It's not unreasonable for a homeowner who puts a good deal of money, time and energy into maintaining a lovely lawn to put up a sign warning dog walkers to "keep off the grass." Brown patches on lawns are evidence that one or more dogs have a favourite bathroom spot. Low-lying plant leaves or shrubs with browning edges might be the victim of a male dog's leg lift.
Dog Urine Can Damage or Kill Plants and Grass
Plants and grass are susceptible to damage from dog urine because of its chemical composition. According to a publication provided by the University of Nebraska, Lincoln, the salts in dog urine are very damaging to plants. You can see the effect most commonly on lawns, which are the most noticeable victim of dog urine spotting. Brown spots and darker green areas are the effects of a dog urinating on the lawn. Similarly, leaves will brown out on low-lying plants if dogs urinate on them too often.
Male versus Female Dogs
Despite some urban legends to the contrary, the chemical composition of the urine is the same whether the dog is male or female. There is a greater damaging effect on the plants dogs pee on, however, from dogs who squat when they urinate versus those who lift their leg. This is due to the large volume of urine they deposit in concentrated areas. Most dogs who squat when they pee are female, but some males do, too, especially if they are feeble or in the confines of their own yard.
Squatting versus Marking
It's the squatting that matters. Marking, on the other hand, is a purely male dog thing. Male dogs have a tendency to urinate or "mark" vertical objects in the landscape, such as lampposts and fire hydrants, but also including trees, shrubs and other plants. The amount of urine deposited when a male dog marks in this way, however, is usually quite small. Therefore, a male dog's urine marking, while possibly troublesome, is much less of a problem than a male dog who squats to urinate on low-lying plants, grass or ground cover.
Damaging Effects of Salts and Nitrogen
The reason dog urine can kill plants is its chemical composition. Contrary to common belief, dog urine does not cause spotting or browning because it is alkaline. Rather, dog urine kills greenery due to its high concentration of nitrogen and salts, which overwhelm a small patch of plantings or grass and cause plant "burn" similar to the browning and killing effect of over-fertilisation. Brown spots appear in lawns or on leaves. If the nitrogen does not overwhelm the area, it can simply darken the green of plants and grass, actually making the area grow faster.

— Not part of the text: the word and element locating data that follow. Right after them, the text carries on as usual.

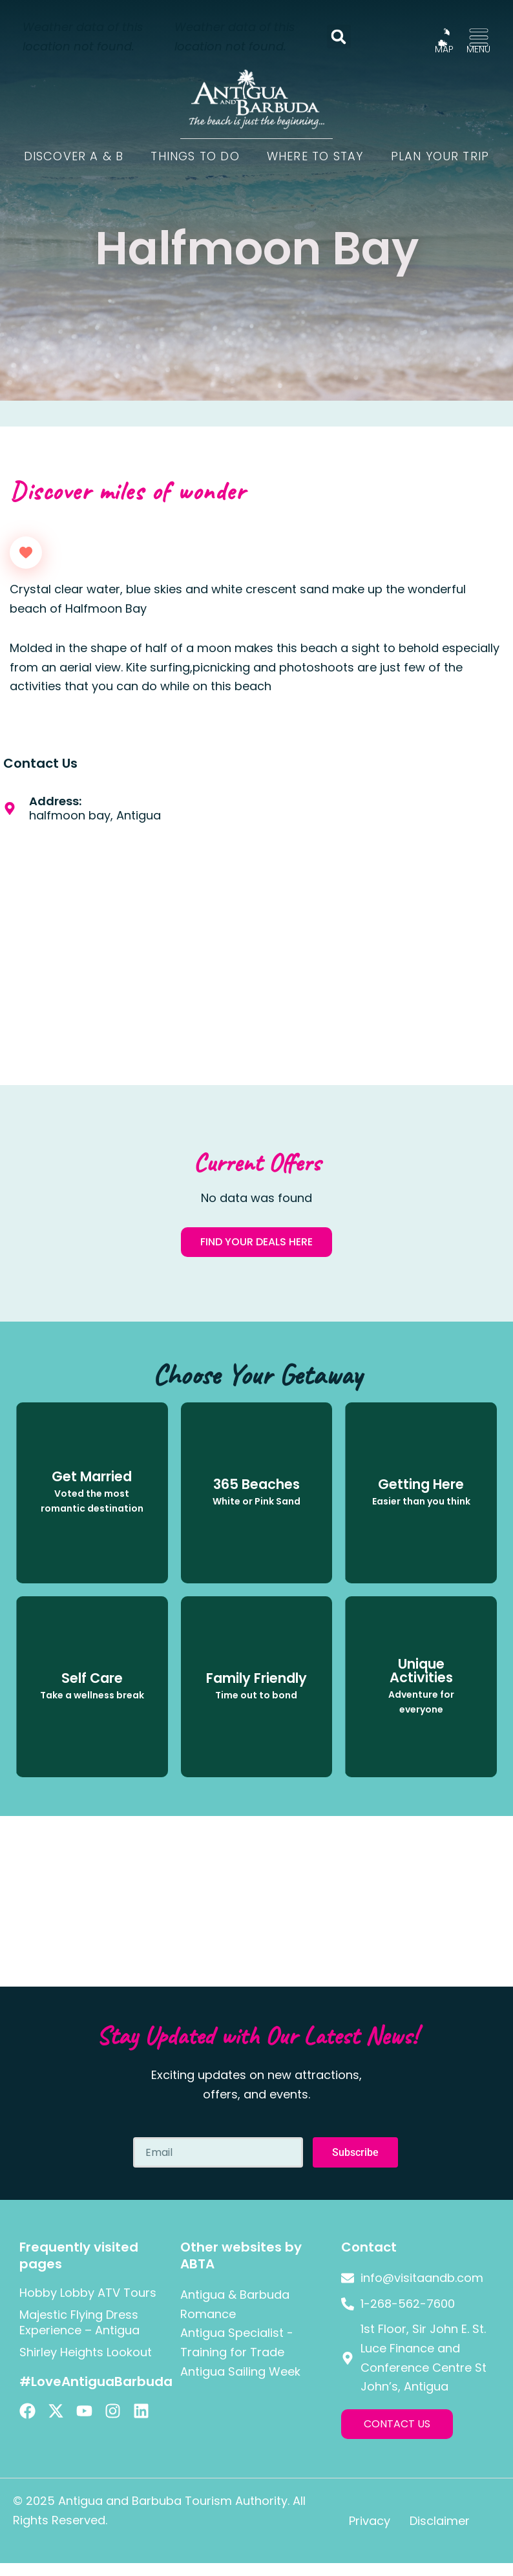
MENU (478, 49)
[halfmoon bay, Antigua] (385, 910)
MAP (444, 49)
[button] (339, 36)
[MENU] (478, 37)
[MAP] (444, 37)
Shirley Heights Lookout (85, 2352)
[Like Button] (26, 552)
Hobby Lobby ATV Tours (87, 2293)
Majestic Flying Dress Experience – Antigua (79, 2322)
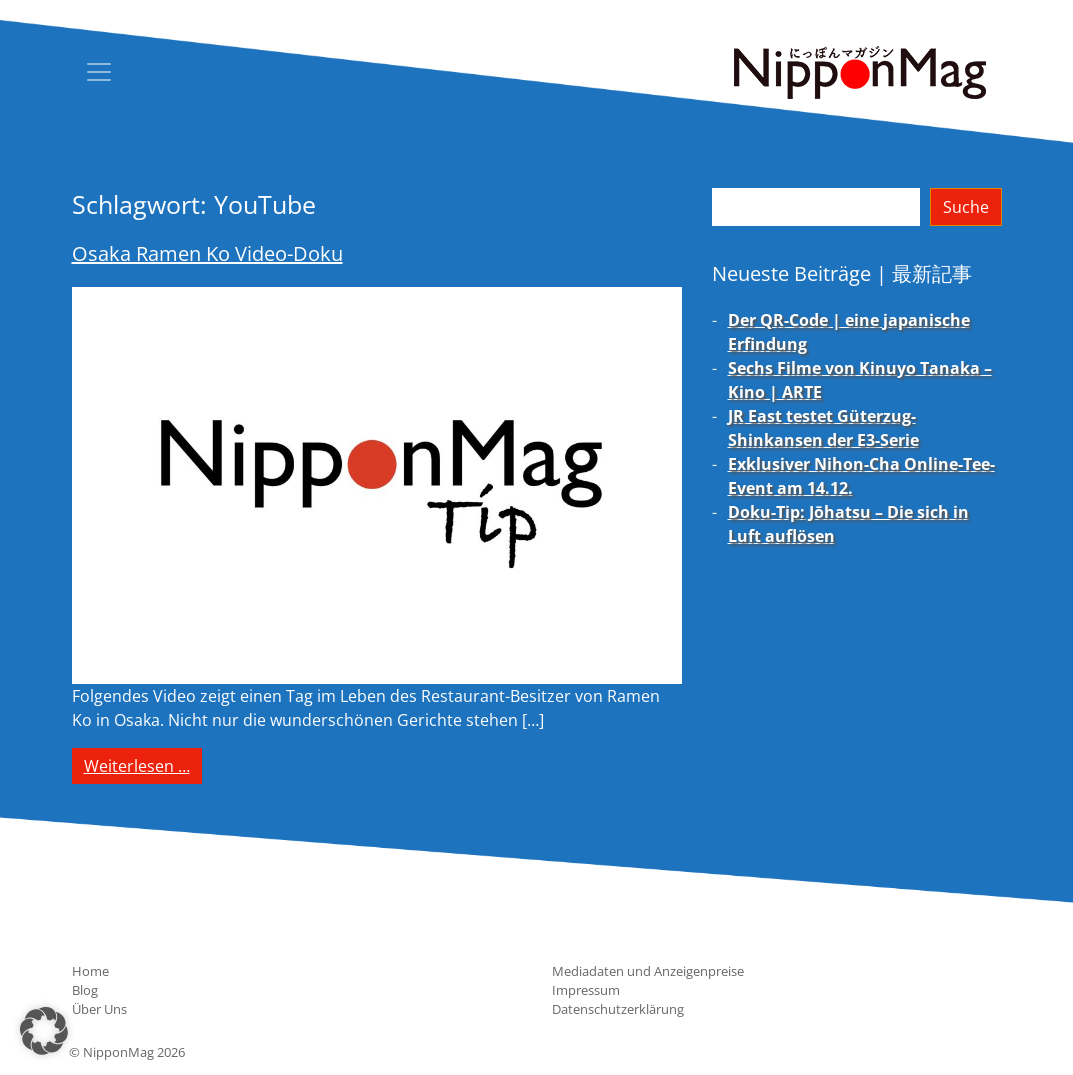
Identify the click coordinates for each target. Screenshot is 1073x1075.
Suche (966, 207)
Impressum (586, 990)
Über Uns (99, 1009)
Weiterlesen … (143, 765)
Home (90, 971)
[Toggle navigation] (99, 72)
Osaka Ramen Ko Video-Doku (207, 253)
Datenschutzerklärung (618, 1009)
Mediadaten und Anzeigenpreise (648, 971)
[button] (44, 1031)
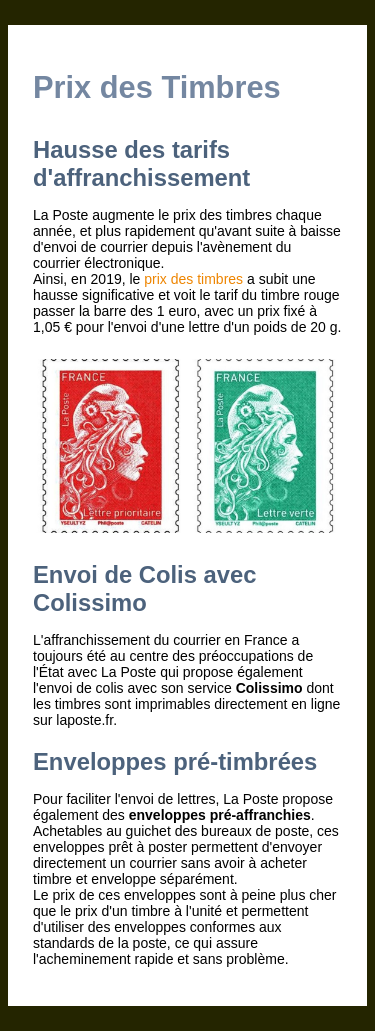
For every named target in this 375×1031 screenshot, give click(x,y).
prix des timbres (193, 279)
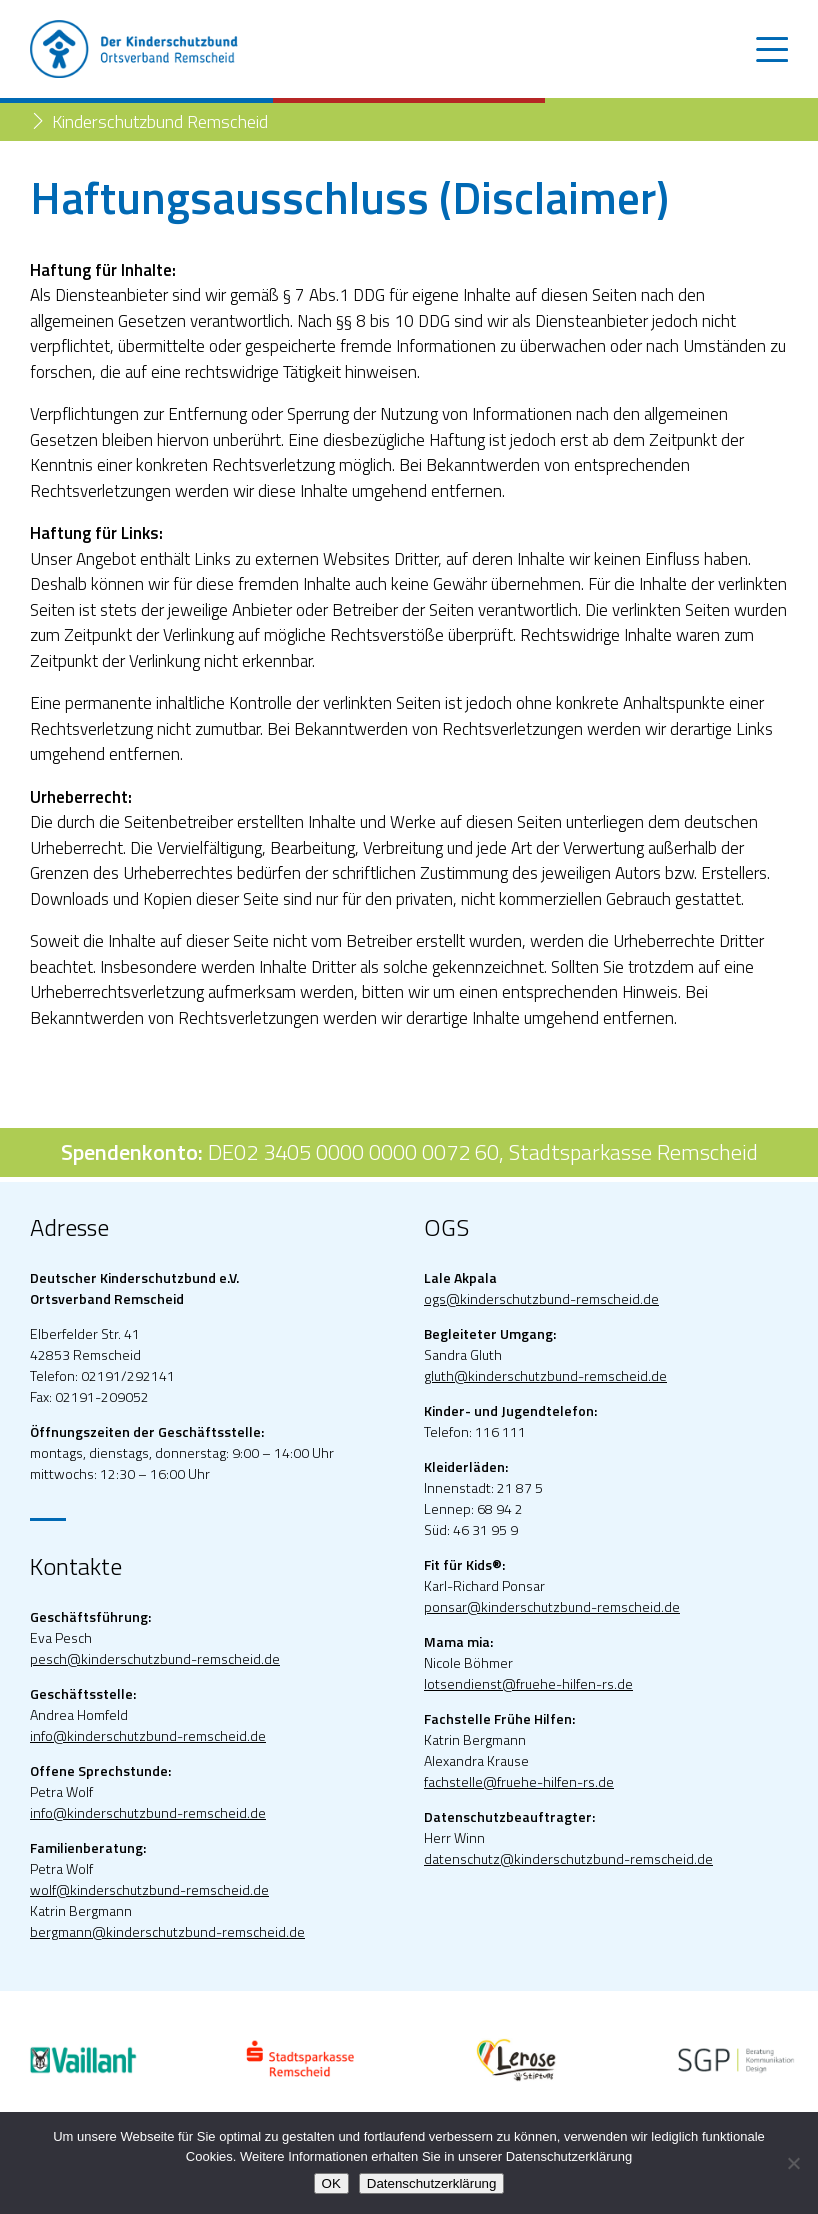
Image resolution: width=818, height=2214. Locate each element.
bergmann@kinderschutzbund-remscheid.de (167, 1931)
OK (331, 2183)
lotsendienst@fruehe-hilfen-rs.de (528, 1683)
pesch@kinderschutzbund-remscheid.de (155, 1658)
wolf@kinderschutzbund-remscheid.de (149, 1889)
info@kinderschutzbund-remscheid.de (148, 1735)
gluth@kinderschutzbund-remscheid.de (545, 1375)
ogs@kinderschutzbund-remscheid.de (541, 1298)
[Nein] (793, 2163)
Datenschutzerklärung (432, 2183)
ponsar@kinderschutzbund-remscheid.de (552, 1606)
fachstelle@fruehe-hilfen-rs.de (519, 1781)
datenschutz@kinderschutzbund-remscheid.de (568, 1858)
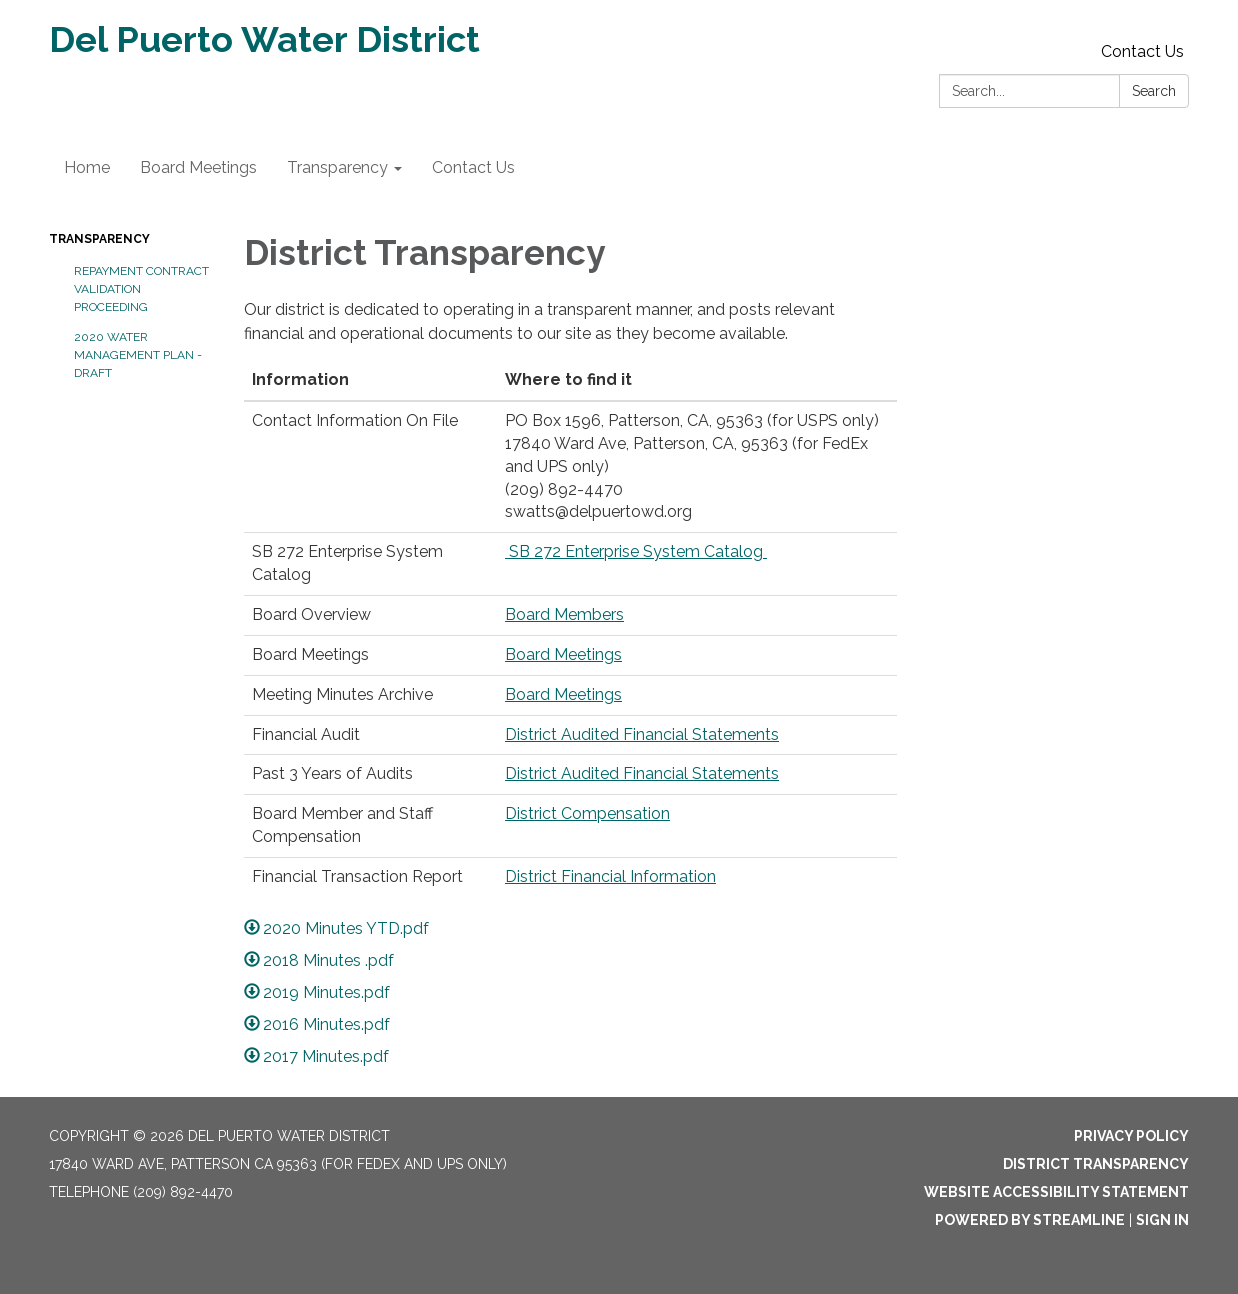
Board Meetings (563, 654)
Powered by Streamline (1030, 1220)
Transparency (99, 239)
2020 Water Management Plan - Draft (138, 355)
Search (1154, 91)
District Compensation (587, 813)
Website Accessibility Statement (1056, 1192)
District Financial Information (610, 876)
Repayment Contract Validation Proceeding (141, 289)
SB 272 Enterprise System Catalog (636, 551)
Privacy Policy (1131, 1136)
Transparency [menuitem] (337, 167)
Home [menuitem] (87, 167)
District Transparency (1096, 1164)
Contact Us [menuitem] (473, 167)
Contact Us (1142, 51)
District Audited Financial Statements (642, 734)
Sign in (1162, 1220)
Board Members (564, 614)
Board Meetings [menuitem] (198, 167)
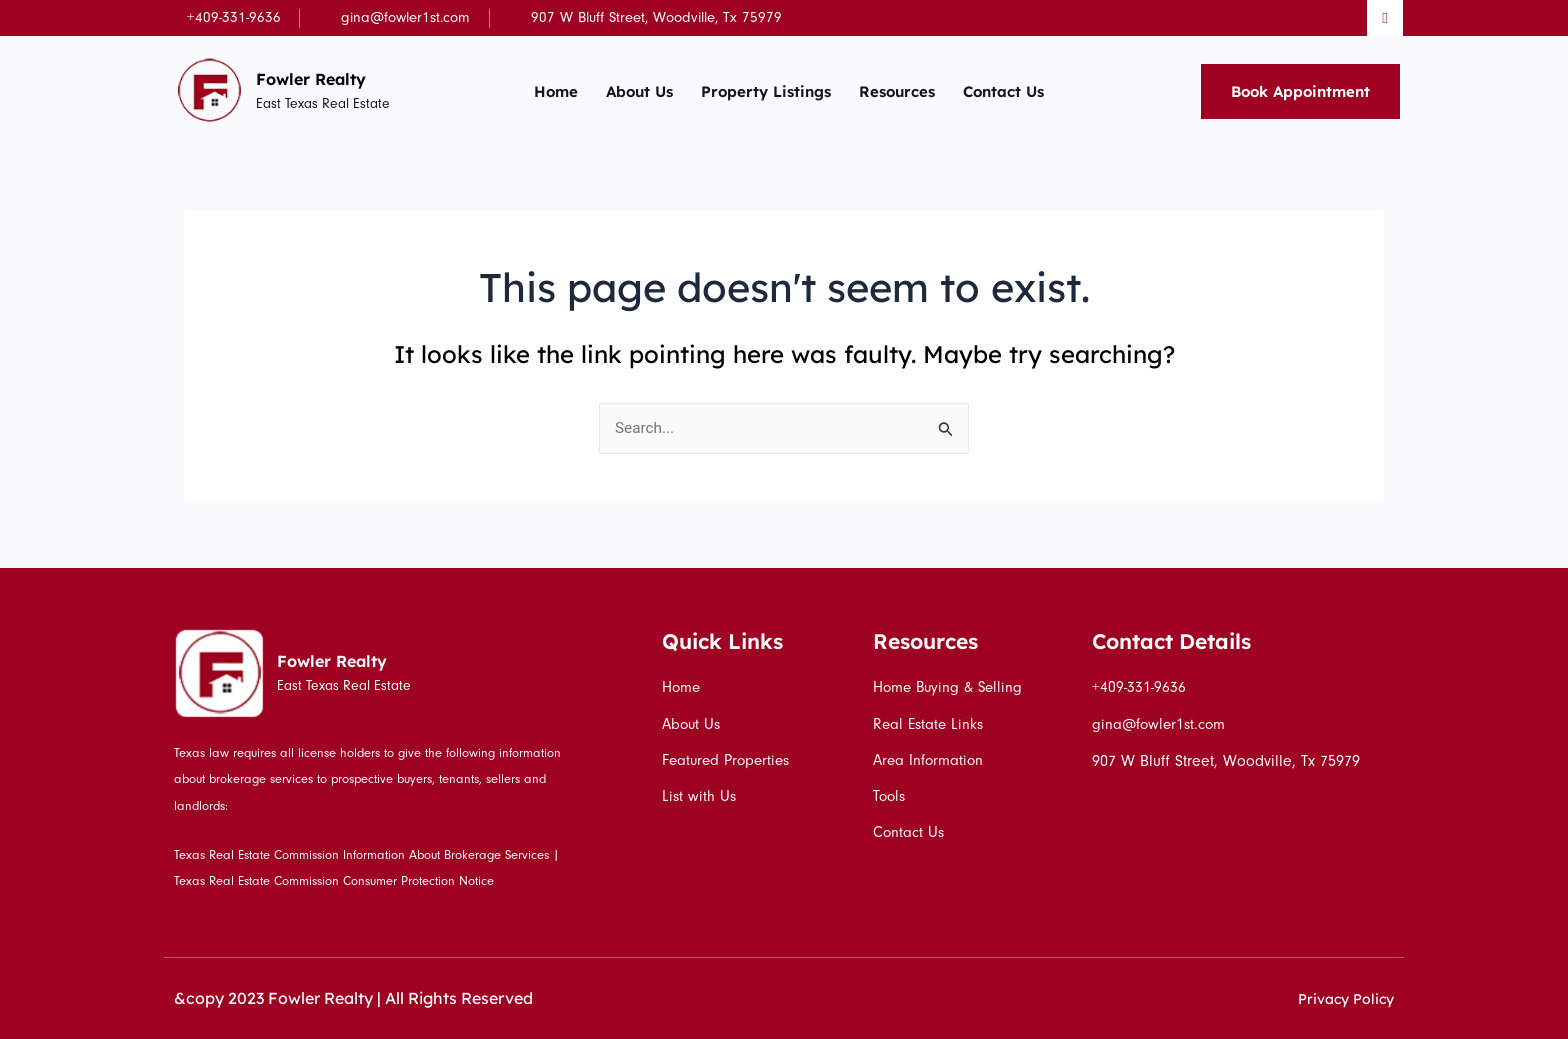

According to specialists, the best ways to protect plants or grass from an overdose of nitrogen and salt in dog urine is to immediately douse the area with water after a dog urinates. Flushing the area will wash the nitrogen and salts into surrounding ground, causing a neutralising and dilution effect. Using a hose to wash away dog urine on plants will help prevent their leaves from browning.